The Latin American experience of allografting patients with severe aplastic anaemia: real-world data on the impact of stem cell source and ATG administration in HLA-identical sibling transplants

• Published in: Bone marrow transplantation (Basingstoke) Vol. 52; no. 1; pp. 41 - 46
• Main Authors: Gómez-Almaguer, D, Vázquez-Mellado, A, Navarro-Cabrera, J R, Abello-Polo, V, Milovic, V, García, J, Basquiera, A L, Saba, S, Balladares, G, Vela-Ojeda, J, Gómez, S, Karduss-Aurueta, A, Bustinza-Álvarez, A, Requejo, A, Feldman, L, Jaime-Pérez, J C, Yantorno, S, Kusminsky, G, Gutiérrez-Aguirre, C H, Arbelbide, J, Martinez-Rolon, J, Jarchum, G, Jaimovich, G, Riera, L, Pedraza-Mesa, E, Villamizar-Gómez, L, Herrera-Rojas, M Á, Gamboa-Alonso, M M, Foncuberta, C, Rodríguez-González, G, García Ruiz-Esparza, M A, Hernández-Maldonado, E, Paz-Infanzón, M, González-López, E, Ruiz-Argüelles, G J
• Format: Journal Article
• Language: English
• Published: London Nature Publishing Group UK 01.01.2017; Nature Publishing Group
• Subjects: 13/100; 631/250/1904; 631/532/1542; 692/699/1541/13; 692/699/249/1529; 692/700/1750/1976; Acute Disease; Adolescent; Adult; Aged; Allografts; Analysis; Anemia, Aplastic - mortality; Anemia, Aplastic - therapy; Antilymphocyte Serum - administration & dosage; Aplastic anemia; Bone marrow; Bone marrow transplantation; Care and treatment; Cell Biology; Child; Child, Preschool; Disease-Free Survival; Female; Graft vs Host Disease - mortality; Graft vs Host Disease - prevention & control; Hematology; HLA Antigens; Homografts; Humans; Internal Medicine; Latin America; Male; Medicine; Medicine & Public Health; Middle Aged; original-article; Public Health; Siblings; Stem Cell Transplantation; Stem Cells; Survival Rate
• ISSN: 0268-3369; 1476-5365
• DOI: 10.1038/bmt.2016.212

We studied 298 patients with severe aplastic anaemia (SAA) allografted in four Latin American countries.
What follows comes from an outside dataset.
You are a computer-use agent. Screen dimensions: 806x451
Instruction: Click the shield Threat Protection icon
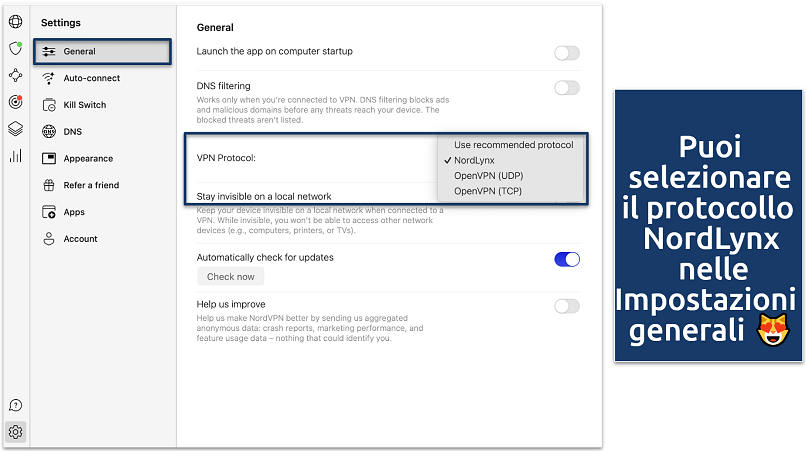(15, 48)
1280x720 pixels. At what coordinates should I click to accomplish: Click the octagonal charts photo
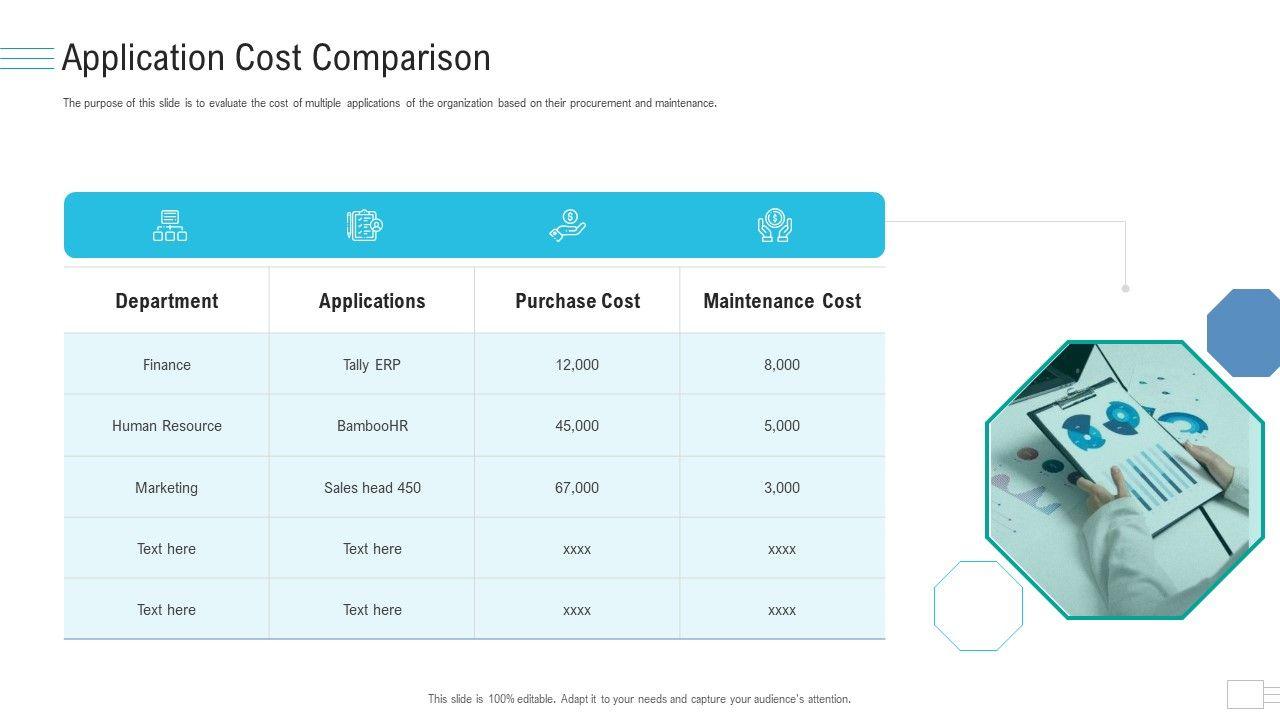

The source of cells was bone marrow (BM) in 94 patients and PBSCs in 204 patients. Engraftment failed in 8.1% of recipients with no difference between BM and PBSCs ( P =0.08). Incidence of acute GvHD (aGvHD) for BM and PBSCs was 30% vs 32% ( P =0.18), and for grades III–IV was 2.6% vs 11.6% ( P =0.01). Chronic GvHD (cGvHD) between BM and PBSCs was 37% vs 59% ( P =0.002) and extensive 5% vs 23.6% ( P =0.01). OS was 74% vs 76% for BM vs PBSCs ( P =0.95). Event-free survival was superior in patients conditioned with anti-thymocyte globulin (ATG)-based regimens compared with other regimens (79% vs 61%, P =0.001) as excessive secondary graft failure was seen with other regimens (10% vs 26%, P =0.005) respectively. In multivariate analysis, aGvHD II–IV (hazard ratio (HR) 2.50, confidence interval (CI) 1.1–5.6, P =0.02) and aGvHD III–IV (HR 8.3 CI 3.4–20.2, P <0.001) proved to be independent negative predictors of survival. In conclusion, BM as a source of cells and ATG-based regimens should be standard because of higher GvHD incidence with PBSCs, although the latter combining with ATG in the conditioning regimen could be an option in selected high-risk patients.